TASK REQUIREMENTS – Using the records that appear below, write out exactly the lines from the one with "Task: Click the chevron" through the one with "1602x960 pixels.", keeping both end lines.

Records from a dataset
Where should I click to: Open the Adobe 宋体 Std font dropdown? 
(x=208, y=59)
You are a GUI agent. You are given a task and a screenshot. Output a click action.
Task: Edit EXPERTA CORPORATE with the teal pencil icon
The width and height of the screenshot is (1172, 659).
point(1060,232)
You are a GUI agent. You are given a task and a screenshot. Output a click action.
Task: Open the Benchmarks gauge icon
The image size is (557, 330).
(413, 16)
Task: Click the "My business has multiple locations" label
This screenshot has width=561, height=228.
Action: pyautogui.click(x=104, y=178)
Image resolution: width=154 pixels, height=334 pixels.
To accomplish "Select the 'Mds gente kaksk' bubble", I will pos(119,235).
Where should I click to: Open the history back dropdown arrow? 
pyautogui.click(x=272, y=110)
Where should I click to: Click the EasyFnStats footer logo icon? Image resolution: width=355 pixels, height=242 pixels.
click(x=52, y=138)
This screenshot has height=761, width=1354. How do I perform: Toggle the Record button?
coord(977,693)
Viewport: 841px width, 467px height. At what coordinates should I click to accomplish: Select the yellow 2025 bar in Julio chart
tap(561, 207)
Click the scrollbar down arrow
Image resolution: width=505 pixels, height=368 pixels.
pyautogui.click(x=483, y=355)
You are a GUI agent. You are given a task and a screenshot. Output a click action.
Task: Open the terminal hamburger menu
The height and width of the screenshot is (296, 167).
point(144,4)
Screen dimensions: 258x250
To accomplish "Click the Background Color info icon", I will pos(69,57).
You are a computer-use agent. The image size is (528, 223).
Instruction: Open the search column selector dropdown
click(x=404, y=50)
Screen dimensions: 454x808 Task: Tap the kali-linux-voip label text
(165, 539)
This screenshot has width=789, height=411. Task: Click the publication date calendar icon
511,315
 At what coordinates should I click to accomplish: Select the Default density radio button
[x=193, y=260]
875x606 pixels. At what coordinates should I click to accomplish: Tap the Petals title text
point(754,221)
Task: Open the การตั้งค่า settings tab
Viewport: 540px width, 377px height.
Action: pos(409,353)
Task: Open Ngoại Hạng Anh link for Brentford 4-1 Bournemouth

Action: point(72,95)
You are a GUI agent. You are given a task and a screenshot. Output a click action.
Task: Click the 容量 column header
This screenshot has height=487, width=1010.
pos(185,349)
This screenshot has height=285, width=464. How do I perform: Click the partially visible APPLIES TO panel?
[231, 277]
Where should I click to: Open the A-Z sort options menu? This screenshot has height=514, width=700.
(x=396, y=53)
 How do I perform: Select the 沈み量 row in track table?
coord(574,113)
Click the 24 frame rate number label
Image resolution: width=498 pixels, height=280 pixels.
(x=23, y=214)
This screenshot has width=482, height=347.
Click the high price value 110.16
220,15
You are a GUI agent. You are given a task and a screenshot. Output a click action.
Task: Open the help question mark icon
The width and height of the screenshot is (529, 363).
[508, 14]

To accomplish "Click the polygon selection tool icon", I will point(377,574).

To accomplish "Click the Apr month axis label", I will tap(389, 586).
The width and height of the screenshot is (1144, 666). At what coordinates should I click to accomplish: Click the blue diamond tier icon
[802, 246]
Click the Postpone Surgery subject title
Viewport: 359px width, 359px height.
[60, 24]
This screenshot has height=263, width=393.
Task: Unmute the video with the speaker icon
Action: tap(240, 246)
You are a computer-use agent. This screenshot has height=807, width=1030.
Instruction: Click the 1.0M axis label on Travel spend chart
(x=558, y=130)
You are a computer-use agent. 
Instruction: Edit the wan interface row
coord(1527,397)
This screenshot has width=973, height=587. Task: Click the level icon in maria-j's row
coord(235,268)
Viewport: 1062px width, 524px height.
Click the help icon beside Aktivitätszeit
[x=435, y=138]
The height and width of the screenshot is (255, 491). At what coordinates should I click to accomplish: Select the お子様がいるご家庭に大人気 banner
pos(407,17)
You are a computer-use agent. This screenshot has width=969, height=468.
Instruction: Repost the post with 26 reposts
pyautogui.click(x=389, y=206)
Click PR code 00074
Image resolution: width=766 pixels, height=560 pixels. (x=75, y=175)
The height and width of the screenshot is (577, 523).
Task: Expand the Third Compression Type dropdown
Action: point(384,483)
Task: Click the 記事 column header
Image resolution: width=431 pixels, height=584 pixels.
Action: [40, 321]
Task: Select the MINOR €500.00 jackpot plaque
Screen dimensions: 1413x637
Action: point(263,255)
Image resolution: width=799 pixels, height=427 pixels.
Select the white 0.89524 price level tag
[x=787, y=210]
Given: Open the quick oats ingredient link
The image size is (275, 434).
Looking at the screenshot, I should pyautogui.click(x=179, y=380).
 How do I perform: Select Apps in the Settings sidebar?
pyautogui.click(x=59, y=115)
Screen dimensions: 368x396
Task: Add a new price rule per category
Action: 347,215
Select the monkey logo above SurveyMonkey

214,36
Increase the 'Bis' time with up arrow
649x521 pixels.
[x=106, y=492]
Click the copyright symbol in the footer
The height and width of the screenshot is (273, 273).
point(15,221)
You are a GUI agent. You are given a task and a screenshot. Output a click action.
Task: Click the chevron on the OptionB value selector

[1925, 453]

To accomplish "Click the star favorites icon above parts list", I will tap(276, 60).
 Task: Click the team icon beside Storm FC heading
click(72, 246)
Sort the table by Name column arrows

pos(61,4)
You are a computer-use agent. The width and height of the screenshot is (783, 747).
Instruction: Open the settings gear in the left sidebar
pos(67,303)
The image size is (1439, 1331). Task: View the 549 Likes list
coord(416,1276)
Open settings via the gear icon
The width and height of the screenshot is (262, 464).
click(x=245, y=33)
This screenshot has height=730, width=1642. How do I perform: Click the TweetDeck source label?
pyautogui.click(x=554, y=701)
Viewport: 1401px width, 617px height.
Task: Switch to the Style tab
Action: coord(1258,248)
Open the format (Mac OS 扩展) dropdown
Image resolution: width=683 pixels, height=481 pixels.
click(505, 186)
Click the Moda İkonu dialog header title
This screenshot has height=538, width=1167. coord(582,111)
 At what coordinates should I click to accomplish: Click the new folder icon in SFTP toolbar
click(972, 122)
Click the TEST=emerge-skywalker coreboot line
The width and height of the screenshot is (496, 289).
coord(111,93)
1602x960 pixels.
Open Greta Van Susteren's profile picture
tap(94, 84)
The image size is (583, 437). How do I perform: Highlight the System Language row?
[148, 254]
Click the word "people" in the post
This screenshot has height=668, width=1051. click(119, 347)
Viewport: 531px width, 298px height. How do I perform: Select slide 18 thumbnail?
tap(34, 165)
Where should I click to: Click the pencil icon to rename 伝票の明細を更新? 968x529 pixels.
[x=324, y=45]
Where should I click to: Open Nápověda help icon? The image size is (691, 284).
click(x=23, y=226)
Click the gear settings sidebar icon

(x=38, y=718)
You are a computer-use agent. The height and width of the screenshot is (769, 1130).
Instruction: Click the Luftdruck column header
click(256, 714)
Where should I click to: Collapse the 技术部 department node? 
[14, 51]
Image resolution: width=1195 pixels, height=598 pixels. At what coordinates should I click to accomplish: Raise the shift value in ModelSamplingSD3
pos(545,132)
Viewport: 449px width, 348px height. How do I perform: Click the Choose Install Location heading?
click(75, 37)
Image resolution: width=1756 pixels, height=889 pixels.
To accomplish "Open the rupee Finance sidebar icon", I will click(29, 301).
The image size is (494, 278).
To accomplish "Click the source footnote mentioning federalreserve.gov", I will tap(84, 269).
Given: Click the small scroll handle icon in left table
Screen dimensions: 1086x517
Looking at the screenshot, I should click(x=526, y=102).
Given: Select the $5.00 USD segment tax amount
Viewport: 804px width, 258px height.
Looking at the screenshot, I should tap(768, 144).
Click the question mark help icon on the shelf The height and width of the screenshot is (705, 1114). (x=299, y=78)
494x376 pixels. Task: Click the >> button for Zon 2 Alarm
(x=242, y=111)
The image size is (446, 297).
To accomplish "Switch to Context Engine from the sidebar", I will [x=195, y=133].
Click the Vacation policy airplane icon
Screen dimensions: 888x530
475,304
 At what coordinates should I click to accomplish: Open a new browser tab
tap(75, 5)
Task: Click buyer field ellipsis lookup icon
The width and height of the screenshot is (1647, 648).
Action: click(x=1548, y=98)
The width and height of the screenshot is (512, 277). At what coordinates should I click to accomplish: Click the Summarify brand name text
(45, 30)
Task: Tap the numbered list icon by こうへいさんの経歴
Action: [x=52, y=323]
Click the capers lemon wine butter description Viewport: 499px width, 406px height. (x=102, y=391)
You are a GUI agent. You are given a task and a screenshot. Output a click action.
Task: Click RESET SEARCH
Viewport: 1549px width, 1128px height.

SOLUTION FOR THIS PROBLEM –
Task: Click the chevron on the OptionB value selector

[1925, 453]

To accomplish "Click the star favorites icon above parts list", I will tap(276, 60).
 Task: Click the team icon beside Storm FC heading
click(72, 246)
Sort the table by Name column arrows

pos(61,4)
You are a computer-use agent. The width and height of the screenshot is (783, 747).
Instruction: Open the settings gear in the left sidebar
pos(67,303)
The image size is (1439, 1331). Task: View the 549 Likes list
coord(416,1276)
Open settings via the gear icon
The width and height of the screenshot is (262, 464).
click(x=245, y=33)
This screenshot has height=730, width=1642. How do I perform: Click the TweetDeck source label?
pyautogui.click(x=554, y=701)
Viewport: 1401px width, 617px height.
Task: Switch to the Style tab
Action: coord(1258,248)
Open the format (Mac OS 扩展) dropdown
Image resolution: width=683 pixels, height=481 pixels.
click(505, 186)
Click the Moda İkonu dialog header title
This screenshot has height=538, width=1167. coord(582,111)
 At what coordinates should I click to accomplish: Click the new folder icon in SFTP toolbar
click(972, 122)
Click the TEST=emerge-skywalker coreboot line
The width and height of the screenshot is (496, 289).
coord(111,93)
1602x960 pixels.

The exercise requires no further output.